RMS / Avg / Most-Probable Speeds
Compare H₂, He, N₂, O₂, CO₂.
Key Notes
RMS (Root Mean Square) speed: v_rms = √⟨v²⟩.
v_rms = √(3k_BT/m) = √(3RT/M). Lighter molecule or higher T ⇒ faster v_rms.
Three commonly cited speeds: v_rms = √(3RT/M); v_mean = √(8RT/πM); v_mp (most probable) = √(2RT/M).
Ratio: v_mp : v_mean : v_rms = √2 : √(8/π) : √3 ≈ 1 : 1.13 : 1.22.
Sound speed in gas ≈ v_rms/√3 — same order of magnitude as molecular speeds.

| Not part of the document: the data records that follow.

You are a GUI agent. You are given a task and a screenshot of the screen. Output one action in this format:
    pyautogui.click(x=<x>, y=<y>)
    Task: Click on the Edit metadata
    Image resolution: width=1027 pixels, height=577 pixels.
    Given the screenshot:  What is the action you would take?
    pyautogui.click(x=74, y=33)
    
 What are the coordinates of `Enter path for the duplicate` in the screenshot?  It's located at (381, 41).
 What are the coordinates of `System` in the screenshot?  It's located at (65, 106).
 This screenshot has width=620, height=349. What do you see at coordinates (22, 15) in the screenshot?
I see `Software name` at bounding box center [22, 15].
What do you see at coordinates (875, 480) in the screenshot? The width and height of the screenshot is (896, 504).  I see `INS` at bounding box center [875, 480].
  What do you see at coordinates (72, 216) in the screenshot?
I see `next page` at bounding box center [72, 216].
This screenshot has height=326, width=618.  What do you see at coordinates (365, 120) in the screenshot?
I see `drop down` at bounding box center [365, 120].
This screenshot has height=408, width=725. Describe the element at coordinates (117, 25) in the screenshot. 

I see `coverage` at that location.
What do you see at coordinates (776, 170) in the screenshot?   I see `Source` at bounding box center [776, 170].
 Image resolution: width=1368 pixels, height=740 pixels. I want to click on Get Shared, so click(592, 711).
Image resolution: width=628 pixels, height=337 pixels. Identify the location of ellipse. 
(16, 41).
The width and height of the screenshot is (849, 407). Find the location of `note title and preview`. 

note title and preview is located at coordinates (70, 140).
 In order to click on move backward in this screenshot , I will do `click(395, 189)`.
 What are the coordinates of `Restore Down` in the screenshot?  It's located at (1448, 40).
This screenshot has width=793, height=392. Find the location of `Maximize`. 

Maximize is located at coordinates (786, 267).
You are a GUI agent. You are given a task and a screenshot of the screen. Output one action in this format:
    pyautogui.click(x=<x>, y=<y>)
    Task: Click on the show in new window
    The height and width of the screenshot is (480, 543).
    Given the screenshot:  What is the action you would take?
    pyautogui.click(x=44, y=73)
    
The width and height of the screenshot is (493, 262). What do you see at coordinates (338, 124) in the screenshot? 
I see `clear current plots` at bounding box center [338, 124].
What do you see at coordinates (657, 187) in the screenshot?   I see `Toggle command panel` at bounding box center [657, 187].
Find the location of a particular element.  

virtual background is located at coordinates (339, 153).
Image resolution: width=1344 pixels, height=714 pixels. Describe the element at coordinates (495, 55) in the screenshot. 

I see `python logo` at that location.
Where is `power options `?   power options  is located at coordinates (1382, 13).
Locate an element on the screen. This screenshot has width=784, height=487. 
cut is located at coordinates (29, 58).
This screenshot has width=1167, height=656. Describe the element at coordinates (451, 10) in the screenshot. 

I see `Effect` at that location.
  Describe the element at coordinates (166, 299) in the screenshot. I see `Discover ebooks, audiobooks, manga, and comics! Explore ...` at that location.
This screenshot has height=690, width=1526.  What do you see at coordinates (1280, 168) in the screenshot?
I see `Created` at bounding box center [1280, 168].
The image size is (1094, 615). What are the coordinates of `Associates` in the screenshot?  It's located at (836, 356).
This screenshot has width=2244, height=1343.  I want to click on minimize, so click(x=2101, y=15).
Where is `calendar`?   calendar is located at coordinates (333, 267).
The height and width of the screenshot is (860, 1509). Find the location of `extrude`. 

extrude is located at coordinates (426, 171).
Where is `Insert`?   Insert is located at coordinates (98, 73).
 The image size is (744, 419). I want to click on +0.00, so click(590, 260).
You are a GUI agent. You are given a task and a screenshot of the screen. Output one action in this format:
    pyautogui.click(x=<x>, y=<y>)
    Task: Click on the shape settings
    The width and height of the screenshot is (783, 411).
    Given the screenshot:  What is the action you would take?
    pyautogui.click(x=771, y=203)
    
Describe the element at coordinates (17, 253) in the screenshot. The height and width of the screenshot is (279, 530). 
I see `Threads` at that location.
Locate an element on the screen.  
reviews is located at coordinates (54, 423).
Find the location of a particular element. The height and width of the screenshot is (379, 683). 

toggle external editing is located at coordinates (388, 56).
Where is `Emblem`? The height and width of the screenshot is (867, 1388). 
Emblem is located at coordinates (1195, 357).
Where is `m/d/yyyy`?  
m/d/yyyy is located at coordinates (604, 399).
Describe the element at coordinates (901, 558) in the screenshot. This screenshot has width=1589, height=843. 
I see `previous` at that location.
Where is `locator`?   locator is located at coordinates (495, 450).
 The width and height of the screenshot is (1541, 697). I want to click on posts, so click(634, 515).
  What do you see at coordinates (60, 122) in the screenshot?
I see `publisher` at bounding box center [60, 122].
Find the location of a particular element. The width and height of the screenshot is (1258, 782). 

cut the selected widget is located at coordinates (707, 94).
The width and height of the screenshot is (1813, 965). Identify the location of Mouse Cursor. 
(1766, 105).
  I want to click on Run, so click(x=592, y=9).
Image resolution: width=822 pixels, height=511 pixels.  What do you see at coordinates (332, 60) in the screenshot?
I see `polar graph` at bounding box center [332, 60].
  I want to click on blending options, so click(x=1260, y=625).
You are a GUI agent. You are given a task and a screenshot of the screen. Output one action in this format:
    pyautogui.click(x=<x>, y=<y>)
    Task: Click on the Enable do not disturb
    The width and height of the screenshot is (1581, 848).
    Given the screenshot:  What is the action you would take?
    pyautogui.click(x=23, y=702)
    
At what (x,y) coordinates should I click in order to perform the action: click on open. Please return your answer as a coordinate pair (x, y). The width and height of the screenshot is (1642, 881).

v_rms in air at 300 K: oxygen ~480 m/s, nitrogen ~510 m/s, hydrogen ~1930 m/s, helium ~1370 m/s.
Maxwell-Boltzmann distribution: f(v) ∝ v²·exp(−mv²/2kT) — gives all three speeds from one curve.
Formulas
RMS speed
M = molar mass.
Mean speed
Average of |v|.
Most probable speed
Peak of Maxwell-Boltzmann distribution.
Ratio
Three speeds always in this ratio for ideal gas.
Important Points
v_rms is what enters kinetic-theory pressure formula.
Higher T ⇒ faster v_rms. Doubling T ⇒ × √2.
Lighter mass ⇒ faster speed. H₂ moves ~4× faster than O₂ at same T.
Sound speed ≈ v_rms/√3 — comparable to molecular speeds.
Highest mean KE = highest v_rms (heavier vs lighter at same T).
Maxwell distribution gives full range of speeds — most molecules near v_mp, some much faster.
RMS / Avg / Most-Probable Speeds notes from sciphylab (also known as SciPhy, SciPhy Lab, SciPhy Labs, Physics Lab). Class 11 physics revision for JEE Mains, JEE Advanced, NEET UG, AP Physics 1/2/C, SAT, and CUET-UG.